Text provided:
__________________________________________________

The "final deadline", after which the Taliban has said it will kill 22 South Korean hostages who they have held captive for over a week, has passed.
The deadline, issued by the Taliban leadership council and before which the group has said its demands must be met, ran out on Monday at 0730 GMT.
The deadline was issued by the movement's leadership council on Sunday.
Earlier, Qari Mohammad Yousuf, a Taliban spokesman, said: "We will not back down from the deadline."
James Bays, Al Jazeera's correspondent in Afghanistan, said: "They [the Taliban] have extended [the deadline] in the past, but they say they are serious this time."
He reported there was a build up of security forces in the area where the South Korean were taken captive.
"There are a lot of troops and police in the area near the main highway where the South Koreans were kidnapped."
Talks stalled over the Taliban demands for prisoners held by the government to be freed.

__________________________________________________

Goals:
A: Print the stretch of the hostage report from "James Bays, Al" through "were taken captive.".
B: List every passage that the hostage report places inside quotation marks.
C: Pick up the report on the Taliban's deadline for the South Korean hostages where it stops, and write its next few sentences.

Stored data

__________________________________________________

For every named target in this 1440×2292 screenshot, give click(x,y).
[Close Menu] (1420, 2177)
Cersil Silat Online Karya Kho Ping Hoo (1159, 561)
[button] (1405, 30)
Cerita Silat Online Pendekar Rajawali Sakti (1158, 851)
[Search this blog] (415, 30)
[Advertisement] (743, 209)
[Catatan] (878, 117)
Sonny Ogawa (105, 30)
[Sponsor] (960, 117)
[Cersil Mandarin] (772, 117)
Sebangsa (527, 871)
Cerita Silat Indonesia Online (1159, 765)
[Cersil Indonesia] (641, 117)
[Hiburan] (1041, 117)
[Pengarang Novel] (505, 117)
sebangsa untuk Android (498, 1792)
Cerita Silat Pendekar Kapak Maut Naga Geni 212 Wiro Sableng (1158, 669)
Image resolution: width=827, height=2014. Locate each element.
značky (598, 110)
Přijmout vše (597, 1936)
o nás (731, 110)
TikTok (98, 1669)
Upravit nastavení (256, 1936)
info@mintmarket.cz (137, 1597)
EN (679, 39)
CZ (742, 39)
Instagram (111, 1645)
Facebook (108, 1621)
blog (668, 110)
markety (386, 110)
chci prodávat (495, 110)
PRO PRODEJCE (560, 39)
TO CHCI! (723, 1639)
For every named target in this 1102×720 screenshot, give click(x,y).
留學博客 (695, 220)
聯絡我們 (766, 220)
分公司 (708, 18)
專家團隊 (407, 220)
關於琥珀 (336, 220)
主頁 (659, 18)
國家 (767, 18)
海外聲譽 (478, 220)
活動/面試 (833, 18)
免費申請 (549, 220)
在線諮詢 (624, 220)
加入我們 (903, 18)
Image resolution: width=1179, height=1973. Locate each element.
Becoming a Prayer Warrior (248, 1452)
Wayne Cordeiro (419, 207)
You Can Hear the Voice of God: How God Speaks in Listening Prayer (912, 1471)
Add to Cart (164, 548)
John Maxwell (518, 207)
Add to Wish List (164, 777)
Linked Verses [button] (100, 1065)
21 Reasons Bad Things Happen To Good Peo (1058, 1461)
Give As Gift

__________________________________________________

Answers to the exercises:
A:
James Bays, Al Jazeera's correspondent in Afghanistan, said: "They [the Taliban] have extended [the deadline] in the past, but they say they are serious this time."
He reported there was a build up of security forces in the area where the South Korean were taken captive.

B:
- "final deadline"
- "We will not back down from the deadline."
- "They [the Taliban] have extended [the deadline] in the past, but they say they are serious this time."
- "There are a lot of troops and police in the area near the main highway where the South Koreans were kidnapped."

C:
"The government policy is not to release prisoners but the Taliban are still asking for prisoners," said Mahmood Gailani, one of the negotiators.
Demands
The Taliban has demanded the withdrawal of South Korean troops from Afghanistan and the return of prisoners held by the Afghan authorities.
Yousuf said on Sunday that the group's demands remained the same.
He said: "We have the same previous demands; the first is accepting to withdraw the Korean forces from Afghanistan."
"The second demand is still pending as the Afghan government delegation has said that it does not have the authority to release Taliban prisoners."
But Afghanistan's interior ministry and the presidential palace have said a hostage swap is out of the question.
An Afghan team that was supposed to have held more talks with the Taliban on Saturday could not reach the group because of security concerns in Ghazni province, a provincial source said.
The team hoped to persuade the group to free the Christian volunteers without condition.
The Taliban has said that if anything happens to the South Korean hostages, "the Afghan government and the South Korean government will be responsible".
The South Koreans were seized on July 19, while they were travelling on the highway between Kabul and Kandahar in Ghazni province, about 140km south of Kabul.
PHOTO CAPTION
Workers unload the body of South Korean Christian pastor Bae Hyung-kyu, 42, shot dead by Taliban insurgents in Afghanistan, from an aircraft at an international airport in Incheon, west of Seoul, July 30, 2007. (Reuters)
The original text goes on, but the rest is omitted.